Isolation of a pure toxic polypeptide from the venom of the spider Phoneutria nigriventer and its neurophysiological activity on an insect femur preparation.

Autor: Entwistle ID, Johnstone RA, Medzihradszky D, May TE
Jazyk: angličtina
Zdroj: Toxicon : official journal of the International Society on Toxinology [Toxicon] 1982; Vol. 20 (6), pp. 1059-67.
DOI: 10.1016/0041-0101(82)90108-8
Abstrakt: The venom of the South American spider Phoneutria nigriventer has been separated into eleven fractions by gel filtration. The neurophysiological activity of each fraction was tested by perfusion of a locust femur preparation. Fractions which gave a neurophysiological response on this perfusion were fractionated further by ion-exchange chromatography. The purity of each sub-fraction was monitored by isoelectrofocusing on polyacrylamide gels and isoelectric points determined.
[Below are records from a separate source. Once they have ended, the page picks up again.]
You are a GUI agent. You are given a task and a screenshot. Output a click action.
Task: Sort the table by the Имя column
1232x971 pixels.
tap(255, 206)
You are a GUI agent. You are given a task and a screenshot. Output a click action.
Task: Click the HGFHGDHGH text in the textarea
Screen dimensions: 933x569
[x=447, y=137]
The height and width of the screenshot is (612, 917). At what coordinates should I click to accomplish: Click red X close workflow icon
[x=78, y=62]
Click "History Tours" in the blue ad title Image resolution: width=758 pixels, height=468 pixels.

From one of the polypeptide-containing fractions, a pure, almost neutral polypeptide was isolated and shown to have a molecular weight between 5500 and 5900. The amino acid composition of the pure polypeptide was: Ala6,7 Arg2,3 Asx3 Cys8 Glx3 Gly4 Ile4 Leu1 Lys5,6 Phe2 Ser5 Thr3 Trp1 Tyr2 Val2. This polypeptide elicited the greatest neurophysiological activity of all fractions tested. When the polypeptide (2 X 10(-7) M) was perfused through the locust femur preparation, action potentials were generated along the length of the axons in the crural nerve, resulting in very rapid and uncontrolled twitching of the skeletal muscles. At higher concentrations, the crural nerve discharged repetitively, both spontaneously and in response to a single electrical stimulus. The other polypeptide fractions, although less pure, had neurophysiological responses similar to those observed with the pure polypeptide; the effects of some fractions could be reversed. Further fractions of low molecular weight were purified by thin-layer or paper chromatography to give two pure components that are probably nucleosides or nucleotides. After the initial gel filtration of the total venom had separated the high molecular weight proteinases from the polypeptides, all of the polypeptides retained their neurophysiological activity in solution for several days. In the presence of the proteinases, the polypeptides were inactivated in solution in a few hours at room temperature.